Master of the Rolls delivers landmark judgment
The Court of Appeal’s landmark ruling that a Part 36 offer prevails over fixed costs will enable claimants to “escape the straitjacket of fixed costs”, a leading litigation expert has said.
Lord Dyson’s ruling last week, in Broadhurst & Anor v Tan & Anor [2016] EWCA Civ 94, [2016] All ER (D) 219 (Feb), means that a claimant making a good offer which the defendant fails to accept will be entitled to her costs assessed on an indemnity basis.
Professor Dominic Regan of City University, an NLJ columnist who advised Lord Justice Jackson on his civil litigation costs review, says the case is “profoundly important” for claimants.
“An astute claimant should always make a viable Part 36 offer anyway,” he says. “Defendants will be terrified.”
The two joined-up cases in Broadhurst concerned low-level road traffic accident claims, which were subject to fixed costs.
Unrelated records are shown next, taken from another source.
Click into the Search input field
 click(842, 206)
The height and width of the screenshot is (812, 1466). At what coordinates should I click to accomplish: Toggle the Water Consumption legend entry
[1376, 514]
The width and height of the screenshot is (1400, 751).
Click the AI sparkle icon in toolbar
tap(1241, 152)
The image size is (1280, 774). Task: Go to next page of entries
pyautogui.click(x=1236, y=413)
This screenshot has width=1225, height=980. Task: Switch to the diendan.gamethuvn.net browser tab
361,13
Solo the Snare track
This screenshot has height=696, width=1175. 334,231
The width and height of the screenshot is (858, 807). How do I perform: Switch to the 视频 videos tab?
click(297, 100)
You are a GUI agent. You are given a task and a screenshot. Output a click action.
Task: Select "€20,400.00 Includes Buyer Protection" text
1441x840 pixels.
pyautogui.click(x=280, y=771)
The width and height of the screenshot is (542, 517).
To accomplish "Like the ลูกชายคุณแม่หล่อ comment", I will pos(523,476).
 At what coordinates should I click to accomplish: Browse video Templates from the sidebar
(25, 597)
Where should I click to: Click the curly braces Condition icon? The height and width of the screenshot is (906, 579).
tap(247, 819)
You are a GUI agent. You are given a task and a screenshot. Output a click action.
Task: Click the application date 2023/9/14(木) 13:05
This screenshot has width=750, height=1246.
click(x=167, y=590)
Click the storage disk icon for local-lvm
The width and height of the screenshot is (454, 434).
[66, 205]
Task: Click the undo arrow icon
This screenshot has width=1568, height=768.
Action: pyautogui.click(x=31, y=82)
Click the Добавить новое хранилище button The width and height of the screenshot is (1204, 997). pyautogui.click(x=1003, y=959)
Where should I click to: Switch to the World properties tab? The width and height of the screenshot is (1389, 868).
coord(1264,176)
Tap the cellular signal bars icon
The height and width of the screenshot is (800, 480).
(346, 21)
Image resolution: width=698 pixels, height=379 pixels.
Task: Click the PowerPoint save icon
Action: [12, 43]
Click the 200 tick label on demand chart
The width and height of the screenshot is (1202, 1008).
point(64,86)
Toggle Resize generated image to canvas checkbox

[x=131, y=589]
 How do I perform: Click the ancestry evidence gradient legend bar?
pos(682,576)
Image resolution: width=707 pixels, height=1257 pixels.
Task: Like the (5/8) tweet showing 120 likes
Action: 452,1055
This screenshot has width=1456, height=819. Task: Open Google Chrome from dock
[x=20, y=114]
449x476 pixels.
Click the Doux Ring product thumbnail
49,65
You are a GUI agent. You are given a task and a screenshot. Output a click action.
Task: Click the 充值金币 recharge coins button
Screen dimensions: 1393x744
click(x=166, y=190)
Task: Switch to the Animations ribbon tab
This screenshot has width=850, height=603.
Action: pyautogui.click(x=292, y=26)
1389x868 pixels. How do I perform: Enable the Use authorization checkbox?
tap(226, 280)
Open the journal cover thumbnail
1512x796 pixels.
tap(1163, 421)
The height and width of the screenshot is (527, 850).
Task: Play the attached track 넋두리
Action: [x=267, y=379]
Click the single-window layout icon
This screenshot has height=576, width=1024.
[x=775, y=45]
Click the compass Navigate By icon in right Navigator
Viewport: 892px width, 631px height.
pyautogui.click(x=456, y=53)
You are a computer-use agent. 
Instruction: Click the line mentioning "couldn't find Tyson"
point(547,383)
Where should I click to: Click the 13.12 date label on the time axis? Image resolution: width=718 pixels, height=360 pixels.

Under Part 36, a claimant can recover assessed costs where she obtains a judgment against the defendant, which is at least as advantageous to her as the proposals contained in her Part 36 offer. In both cases, the claimant’s Part 36 offer was rejected by the defendant and the claimant went on to obtain judgment which was more advantageous than the offer she had made.
Delivering his judgment, Lord Dyson, Master of the Rolls, said Parliament could not have intended to penalise claimants who beat their Part 36 offers. Therefore, the claimants were entitled to assessed costs rather than fixed costs.
Regan adds that District Judge Stephen Gold predicted this outcome in his column for NLJ back in August 2013 (see “Civil way” 163 NLJ 7573, p 11).